Johnson writes about an insular, arrogant culture at "60 Minutes," which is run by Rathergate survivor Jeff Fager. (Nobody involved in Rathergate should have survived it, so this is a bit of bad karma for CBS.) Logan apparently gets starry-eyed in the presence of interview subjects with interesting stories to tell, which doesn't really sound like a good resume point for someone in her position. It sounds like she jumped aboard the express train of "60 Minutes" hubris - Johnson's sources grouse that her good looks were her boarding pass - and rode it right into another sensational bad-reporting scandal.
In fact, Johnson speculates that the Benghazi piece might have been directly analogous to the infamous Dan Rather hit on George Bush:
In the same way that Rather’s report was considered a direct strike at George W. Bush, Logan’s exposé could be seen as a spurious attack on Hillary Clinton, the Democrats’ presumptive 2016 nominee, for her failure to heed repeated calls for enhanced security. But it has not sparked a similar outcry on the left, perhaps because many Democrats are uneasy about her candidacy.
Once upon a time, under different management, "60 Minutes" labored mightily (and successfully) to help Hillary execute the "Stand By Your Man" routine that saved candidate Bill Clinton from an infidelity scandal that should have finished him off - and would have saved the nation from a great deal of heart-ache down the road if it had. Now they're out to get Hillary? That's a bit difficult to swallow. And the Benghazi expose wasn't particularly brutal to Clinton, certainly not in the way that Dan Rather's ridiculous fake National Guard memos were a political poison dart aimed directly at the heart of George Bush's campaign against John Kerry.
Having said that, I suspect the big reasons there hasn't been much of an outcry on the Left against the Logan piece are (a) residual respect for Logan herself, given the sexual assault she suffered in Tahrir Square while covering the fall of the Mubarak regime; (b) the concerted effort on the Left to declare Benghazi an "old story" and flush it down the memory hole; and (c) their morbid fear that any discussion of Benghazi is going to hurt Hillary Clinton, even if it comes in the context of criticism for a sloppy piece of journalism.
Johnson asks a very good question during her post-mortem: why on Earth didn't the "60 Minutes" team run their expose past Sharyl Attkisson, perhaps the mainstream media's most dedicated and accomplished Benghazi reporter, who just happens to work for CBS News? (Johnson notes that they also have a former FBI man on staff, senior correspondent John Miller, who probably could have touched base with contacts inside the Bureau and debunked the story Davies sold to Lara Logan.)
It's simply mind-boggling that Logan and her team didn't say, "Wow, this Davies guy is amazing, I wonder why we've never before heard of him sneaking into the U.S. compound while it was under attack, or slipping like a ninja into an al-Qaeda-controlled hospital? Let's ask Sharyl what she thinks about his story!" Johnson's report chalks it up to the insular arrogance of the current "60 Minutes" production, which no longer brings in people from across the CBS News constellation to screen its reports. But holy cow... they could have saved themselves a lot of trouble by emailing this thing to Attkisson before it aired, and asking her to spend an hour of her time watching and critiquing it.

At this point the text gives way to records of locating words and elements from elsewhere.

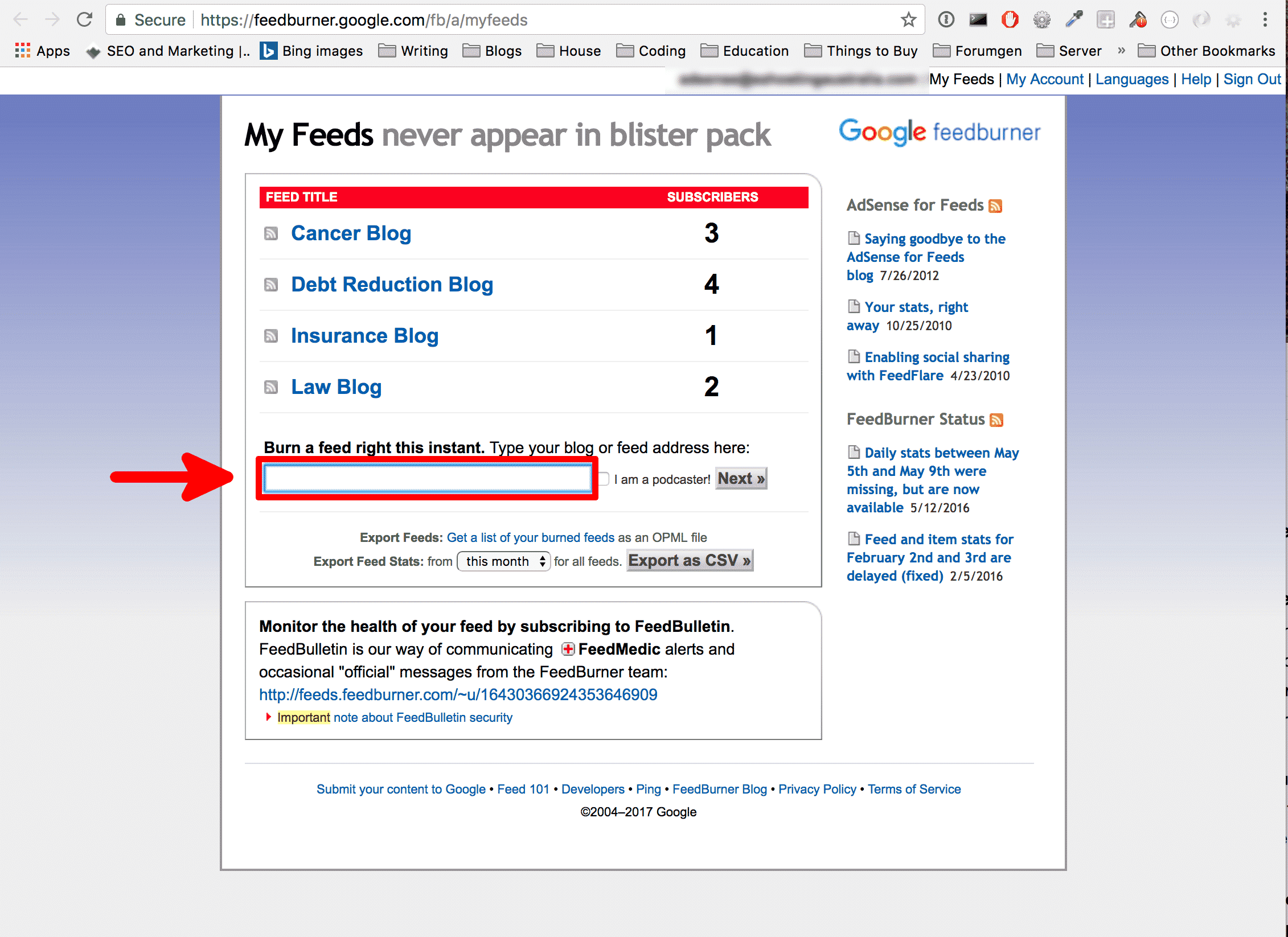Click My Account in top navigation bar
The height and width of the screenshot is (937, 1288).
(1045, 79)
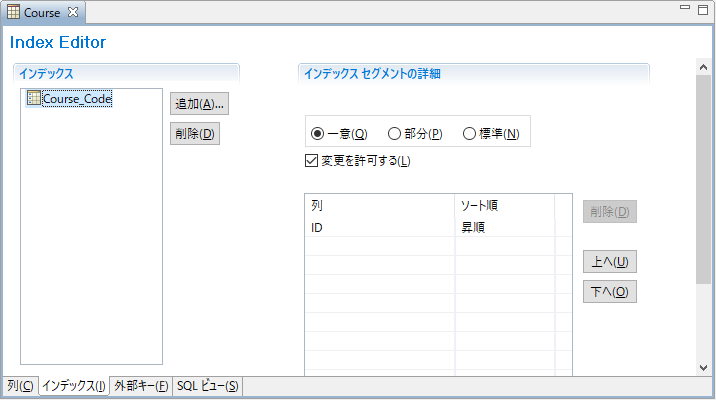The image size is (716, 400).
Task: Select the 一意(Q) radio button
Action: pyautogui.click(x=318, y=134)
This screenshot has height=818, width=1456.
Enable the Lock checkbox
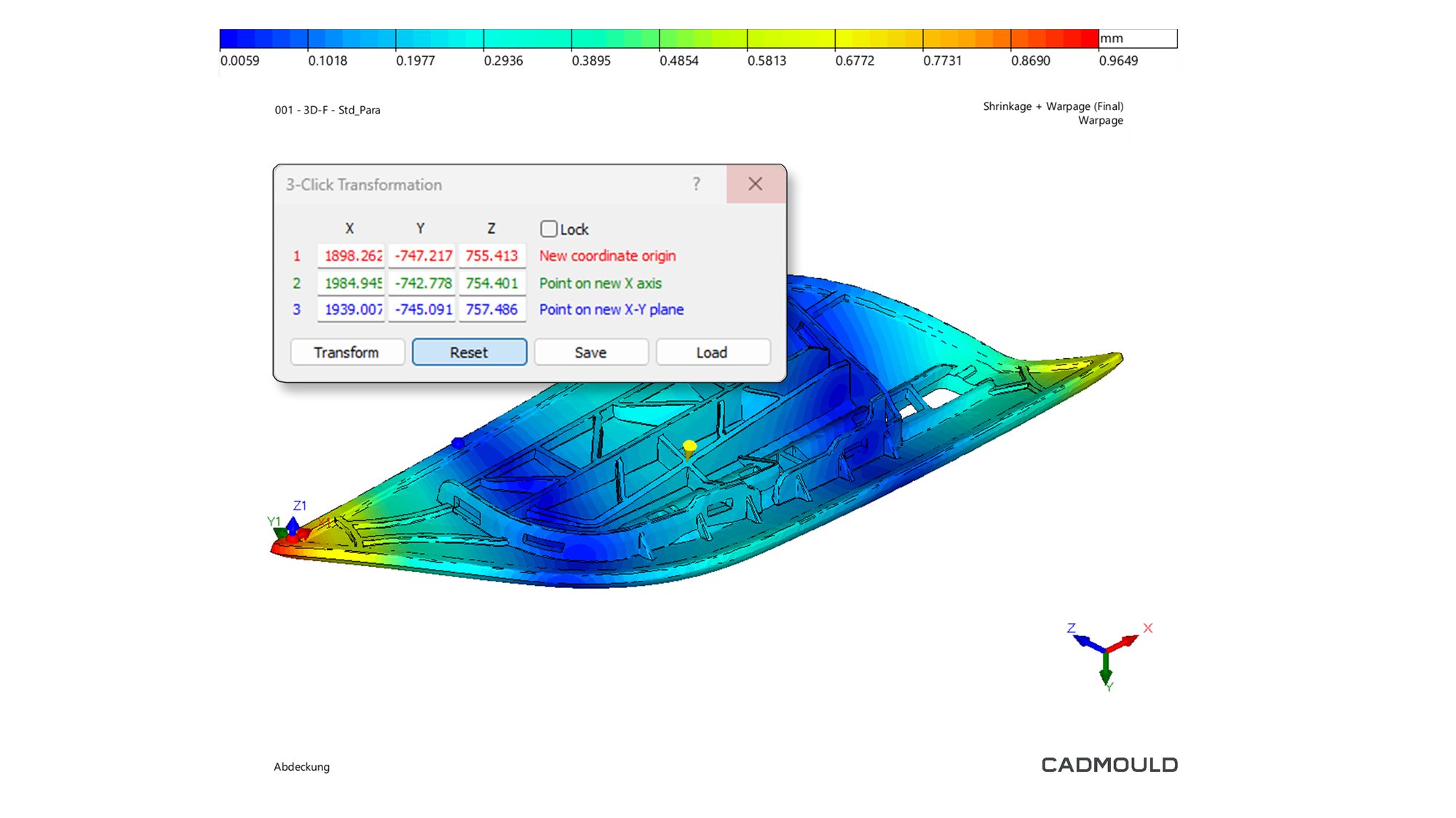pyautogui.click(x=549, y=229)
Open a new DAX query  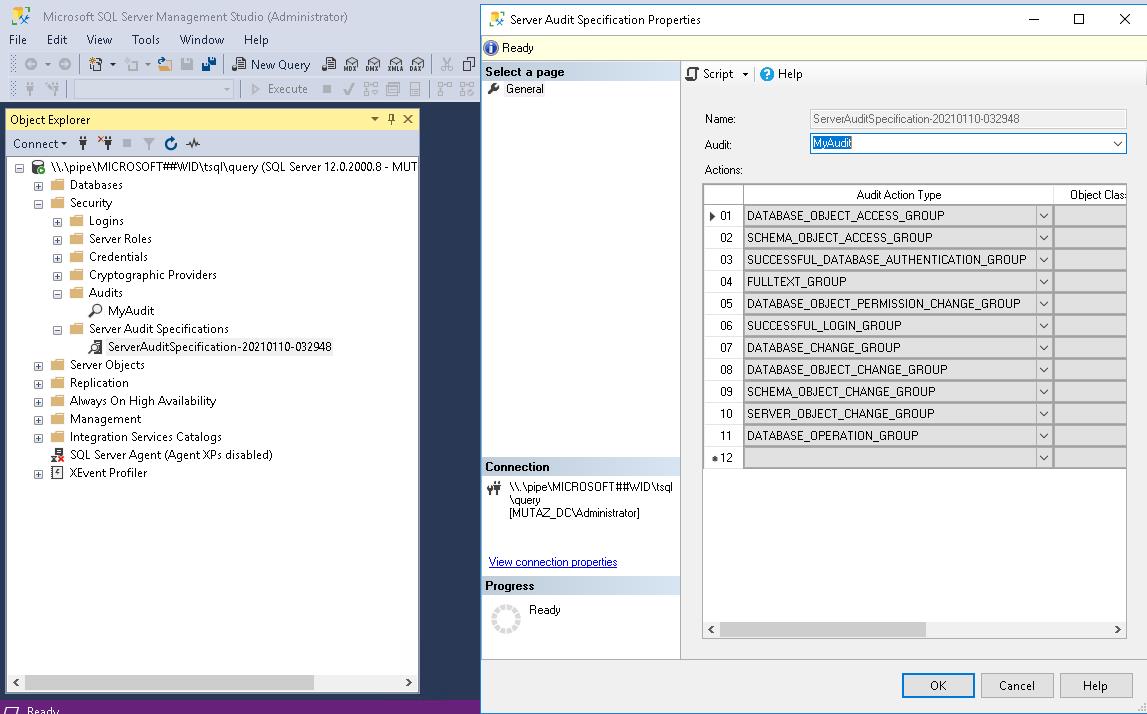(x=418, y=64)
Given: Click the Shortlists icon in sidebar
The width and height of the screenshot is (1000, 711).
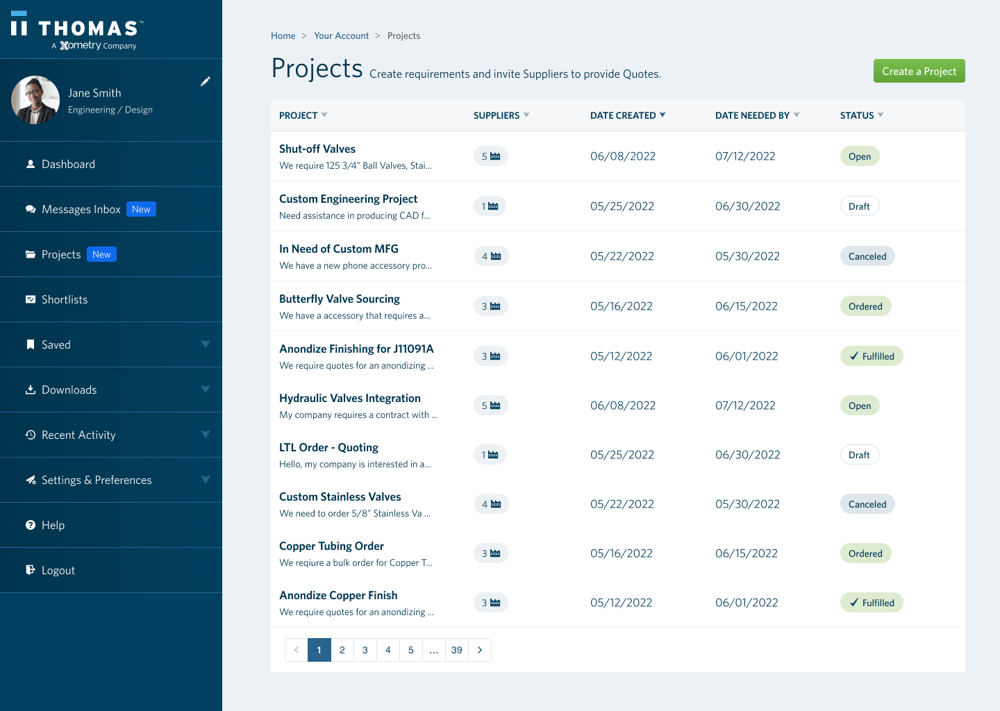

Conspiracy theorists may wonder if the entire "60 Minutes" expose was designed to fail and be discredited, giving the Administration a chance to smear everyone interested in the Benghazi story as an obsessive on a careless mission to draw blood from Team Obama any way they can. That's quite a stretch, given the cost to the career reputations of Logan and her producer. On the other hand, Logan probably won't be fired over this, the brass at "60 Minutes" clearly thinks the show's reputation can recover from just about anything, and nobody at the executive level has been held responsible for the Benghazi affair at all. That's all eerily reminiscent of how absolutely no one has been held responsible for the attack itself within the Obama Administration.